The Foundation: 001
First dispatch from Cambridge —
Seven years now, I covered violence for the Chicago Tribune. I’m on leave, studying childhood trauma at Harvard as a Nieman fellow. (It feels weird to say that but ... I've been here for a month and I'm still adjusting.) Just wrapped up my second full week of classes.
I'm going to use this space to draw attention to interesting passages in assigned readings, journalism I happen into, things I'm reading for fun, music I’m finding now that I’m not listening to scanners … really, just to write.
It’s how I process, so. This will help, I think.
At work, whenever possible, we explain the stress of violence on survivors, witnesses, and those closest to them. Kids, especially.

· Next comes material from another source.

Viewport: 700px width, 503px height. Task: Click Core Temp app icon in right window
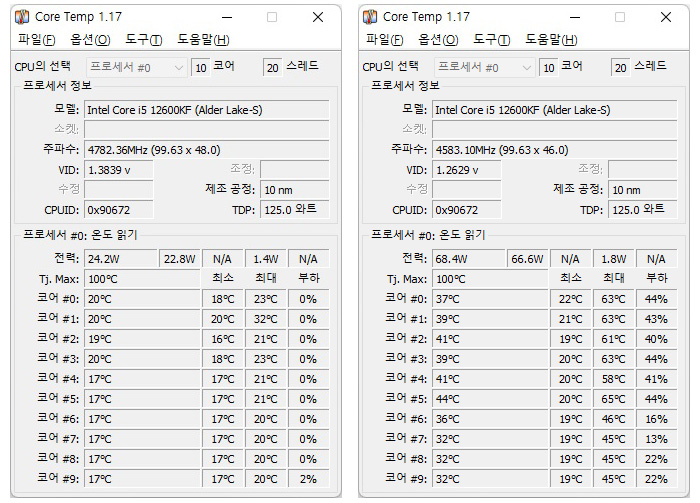[x=370, y=17]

With kids, it's not just a matter of processing pain and learning how to move on from it - there are behavioral responses to trauma, developmental milestones kids are supposed to hit at different ages that are put at risk, changes in the body by repeated stress.
No surprise, in our city, in the context of systems that are perpetually triaging the needs they're supposed to meet, that every gang member we've ever had a conversation with has some unaddressed violence in their past. Our work is about people who are hurting - each in a different way but each hurting.

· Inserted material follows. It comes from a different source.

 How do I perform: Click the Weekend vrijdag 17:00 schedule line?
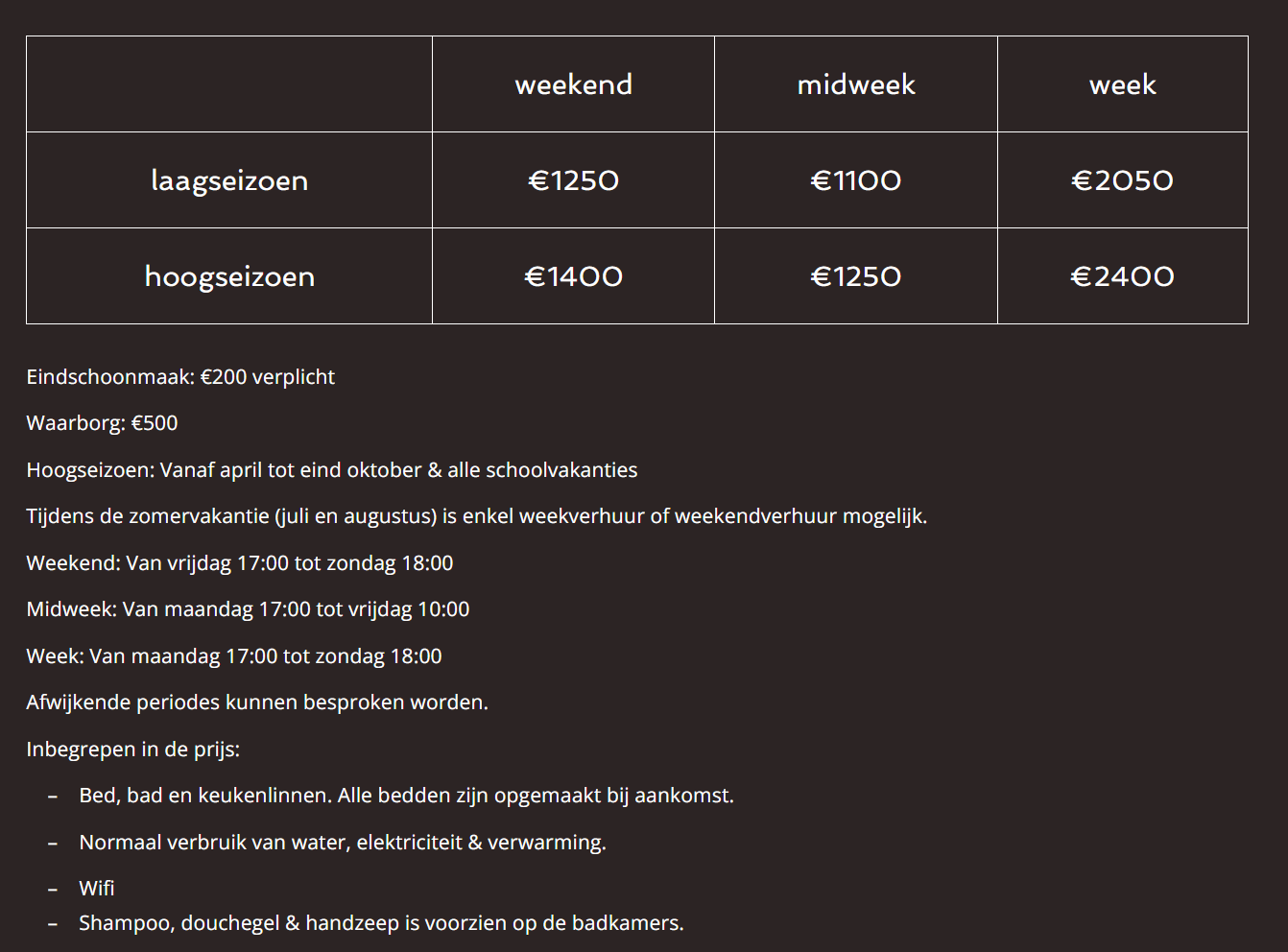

I need to know more about trauma. About its effect on mind and body. It's an area of study that, if I'm going to keep writing about violence in any way, I need to have a better understanding of.
I'm learning a lot. Catching my breath, too.
About the photo:
One of the last crimes I covered in Chicago was the shooting of a 3-year-old girl. This photo is from that night, where a young man from the neighborhood helped organize a peace march in response to the shooting. It wasn't going to solve Chicago but it it is community in it's purest sense - no cameras, no agenda, no points to be scored. Neighbors bound by faith and good intentions and love for each other. These moments are often emotional, something honest in a city that on its best day vacillates between dishonesty and an inability to be honest with itself.
There's not a concise way to explain the rest of the history here - just that we've done a lot of work from this area over the last few years, by the grace of people who've felt comfortable enough to share with us their stories of love and grief and how violence continues to shape their world. For their trust, I've always been grateful.